Brown's comments mirrored a memo issued Friday by newly confirmed Police Commissioner H. McCarthy Gipson instructing departmental employees that they cannot park personal vehicles on Franklin Street. Gipson's directive made it clear that only "official police vehicles" should be parked outside the police facility.
The issue surfaced after a Buffalo News investigation published Sunday indicating that despite a citywide parking enforcement blitz initiated by officers, few tickets have been issued to vehicles parked around Police Headquarters.
"We expect even and uniform enforcement," Brown said Monday. "If people are parked illegally, and they're not in an official business capacity, they should expect to be ticketed."
Buffalo has long had a policy that all city-owned vehicles must display decals. The only exception is cars used by the Police Department for undercover purposes.
But Department of Motor Vehicles records showed that most of the cars parked illegally around the headquarters building were not owned by the city or county. Many of the vehicles were registered to civilians or to police officers, civilian police employees, sheriff's deputies and county employees.

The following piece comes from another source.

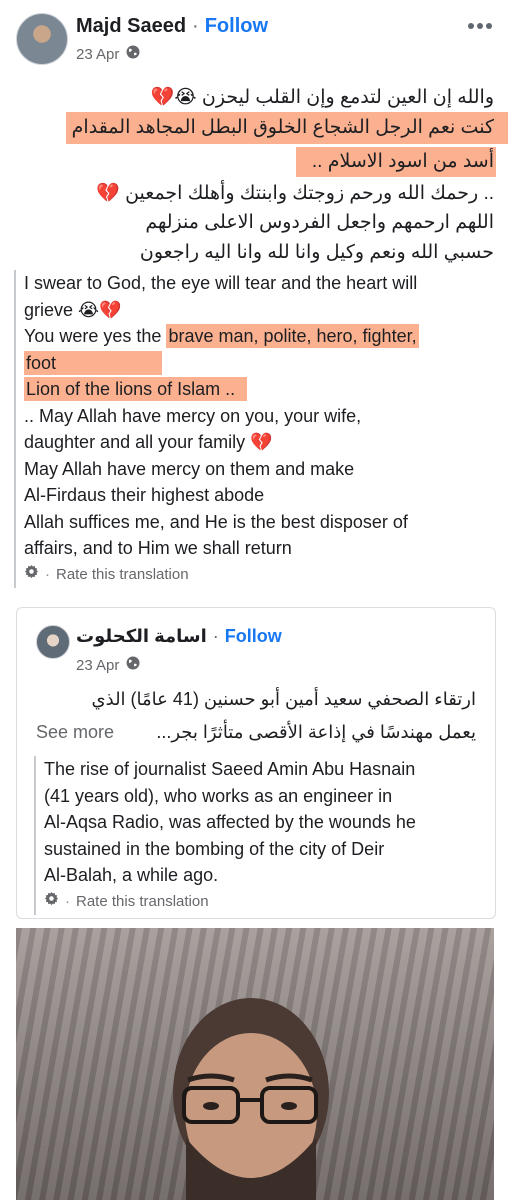 This screenshot has width=510, height=1200. I want to click on follow-button: Follow, so click(236, 26).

When The News disclosed the enforcement blitz two weeks ago, the head of the police union insisted that it was motivated solely by officers' desire to have a "zero tolerance" for violations.
But a few officers have acknowledged that at least part of the crackdown has been fueled by growing frustration over a wage freeze that has blocked them from raises included in a 2003 agreement. Officials from the control board responsible for the freeze also have heard that the dispute has played a role in the enforcement blitz.

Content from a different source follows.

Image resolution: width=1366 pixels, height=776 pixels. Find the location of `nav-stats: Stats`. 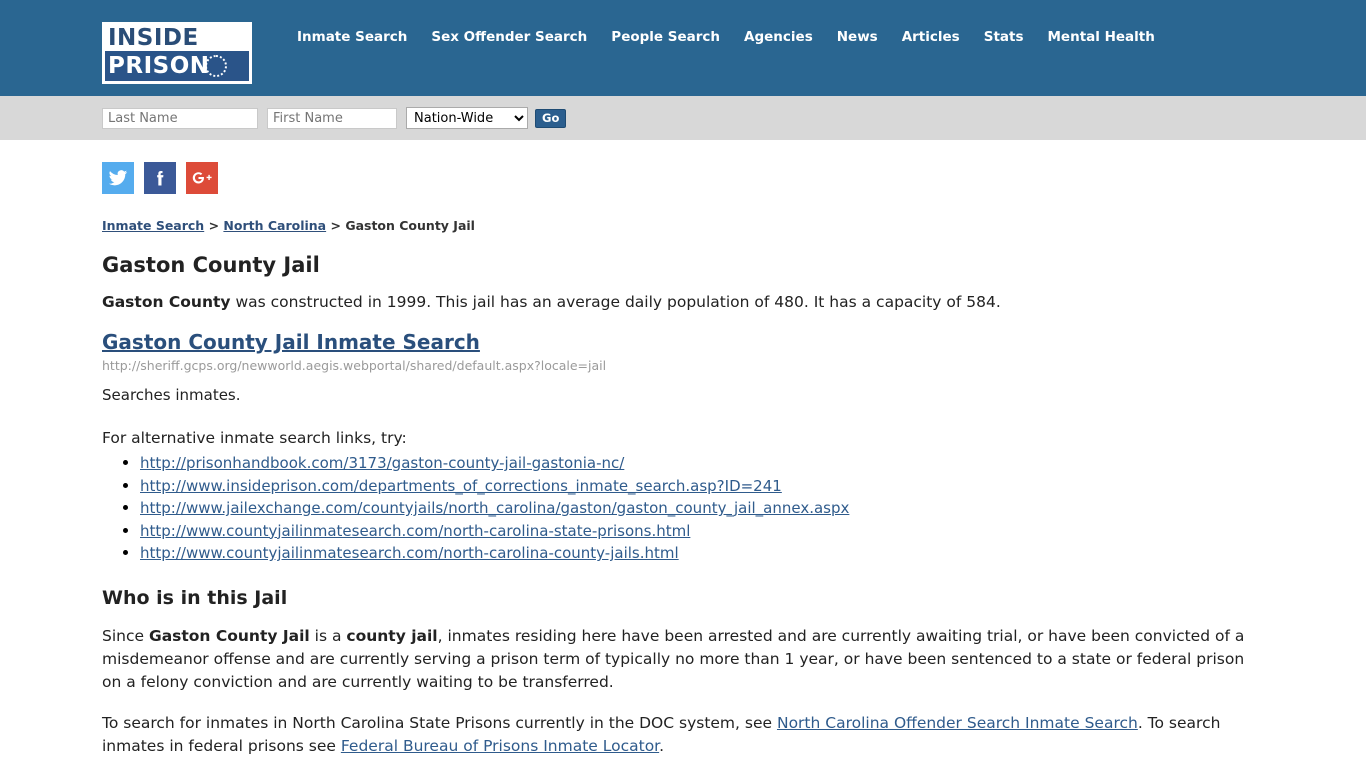

nav-stats: Stats is located at coordinates (1004, 37).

Brown has repeatedly declined to speculate whether the wage freeze has been a factor in the crackdown.
At 5:30 p.m. Friday, an administrative memo was sent out to all police personnel: "No parking of personal vehicles on Franklin Street -- official police vehicles only -- effective immediately as per Police Commissioner H. McCarthy Gipson."
Monday, many cars were seen parked in "No Standing Any Time" zones on Church Street and Franklin but not nearly as many as usual.

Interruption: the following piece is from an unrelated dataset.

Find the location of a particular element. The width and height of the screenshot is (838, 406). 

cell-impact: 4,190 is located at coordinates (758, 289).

Just one vehicle parked on Church at Franklin on the block next to Police Headquarters was observed Monday with an orange parking ticket on its windshield.
One fire hydrant was blocked on Church, but another was left unblocked. Those did not appear to have been ticketed.
In the meantime, Buffalo police cruisers were seen around The News building giving out parking tickets Sunday and Monday. Two vehicles on Scott Street were ticketed Sunday at about noon, and one truck making a delivery to The News on Monday was ticketed at about 11:15 a.m.
Officers have written four times as many tickets this year as they did in a similar period a year ago. Brown said he would hope the motivations are not malicious. He added that he didn't think media vehicles on official assignment to cover news events should be ticketed.
The mayor also said he's waiting for an opinion from his top legal adviser on another parking flap. Most meters in downtown's central business district are supposed to be free on Saturdays. The Common Council has been making the changes on a street-by-street basis for three years.
But public works officials said a manpower shortage has caused lengthy delays in installing at least half of the new street signs indicating the changes.
In the meantime, downtown business leaders said officers have been giving tickets to some vehicles parked on Saturdays at expired meters.
Brown said he expects Corporation Counsel Alisa A. Lukasiewicz to issue an opinion this week on whether vehicles can legally park free on Saturdays at downtown meters even on streets that don't have signs that spell out the policy.
Administration officials said they've found one state law indicating that until new regulations are posted, the old parking rules apply and can be enforced. But the city has taken no official position yet.
News Staff Reporter Maki Becker contributed to this article.